COVID-19 Booster Shot Gap For Astra Zeneca and Pfizer Recipients Shortened

Health Minister Khairy Jamaluddin shares about the wait-time and other factors

Malaysia's Health Minister Khairy Jamaluddin - image courtesy of Bernamapix

Malaysia’s Health Minister Khairy Jamaluddin announced that recipients of Pfizer and Astra Zeneca (AZ) COVID-19 booster doses will have to wait three months between doses.

He stated that booster dosage appointments will be arranged based on a number of factors, including age de-escalation and health status.

Preliminary trials in the United Kingdom involving 21 million booster doses have shown extremely good safety data, he added.

“As a result, regulatory agencies in the UK, Canada, and Australia, as well as a panel of health experts now recommend that booster dose vaccination be given as soon as three months after the primary vaccine,”

“Findings from clinical research data and real-world investigations, such as the National Institute of Health’s The Real-World Evaluation of COVID-19 Vaccines under the Malaysian National COVID-19 Immunisation Programme, indicate that vaccination efficacy against COVID-19 infection declines with time.”

“Recent findings show that the Omicron variant can result in increased infection transmission, higher viral binding affinity and higher antibody escape than immunisations or natural infections.” Furthermore, significant data gathered over the last three weeks indicate that the COVID-19 booster vaccination is likely to improve protection against the Omicron variant,” Khairy stated.

Sinovac was formerly the only COVID-19 vaccine approved for a three-month gap before booster shots.

“In order to distribute appointments, we will use a priority list that will prioritise the elderly and those with chronic conditions.” In January and February 2022, the Ministry of Health (MoH) anticipates that a large number of individuals in Malaysia who are eligible for booster vaccinations would receive them.

According to Khairy, the ministry would also expand vaccine distribution capacity by establishing additional vaccination centres (PPVs) in private clinics or convention halls, similar to how the first and second immunisation jabs were administered.

He said that data from Sarawak demonstrated the booster doses’ success in not only controlling the Omicron strain of COVID-19 but also in flattening the state’s infection curve.

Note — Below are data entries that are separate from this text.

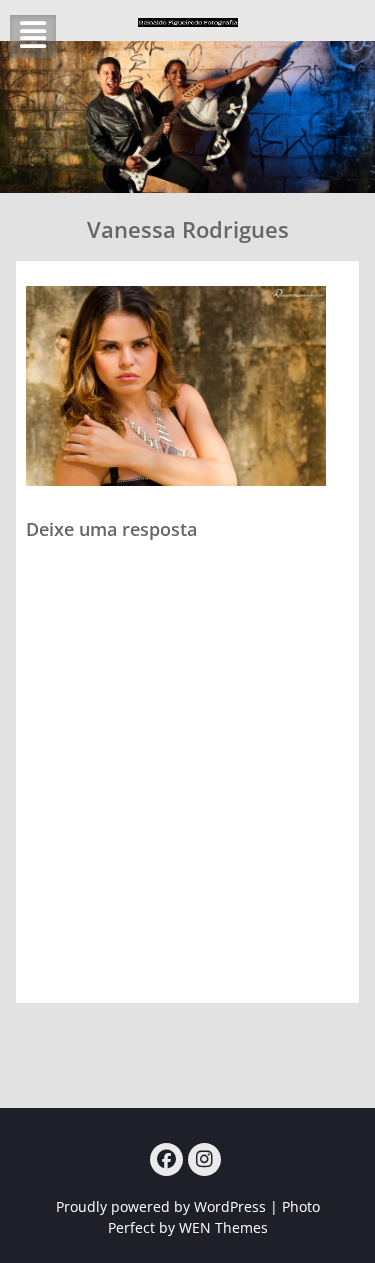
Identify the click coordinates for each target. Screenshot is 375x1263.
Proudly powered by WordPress (161, 1206)
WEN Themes (223, 1227)
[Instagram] (204, 1159)
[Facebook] (166, 1159)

In October 2021, the state began getting booster shots.

“In Sarawak, booster doses distribution began and was vigorously enhanced. Furthermore, the distribution of booster doses in Sarawak began on the 13th of October 2021, and as a result of the increase in booster dose distribution in Sarawak, this state reported the highest number of adults getting the booster dose, accounting for 53.5% of the adult population.

“Of course, they have to have the state election and other things, so Sarawak is leading the booster campaign,” Khairy remarked.

Meanwhile, Khairy said that 5.57 million people in the country had their booster shots, accounting for 24% of the adult population.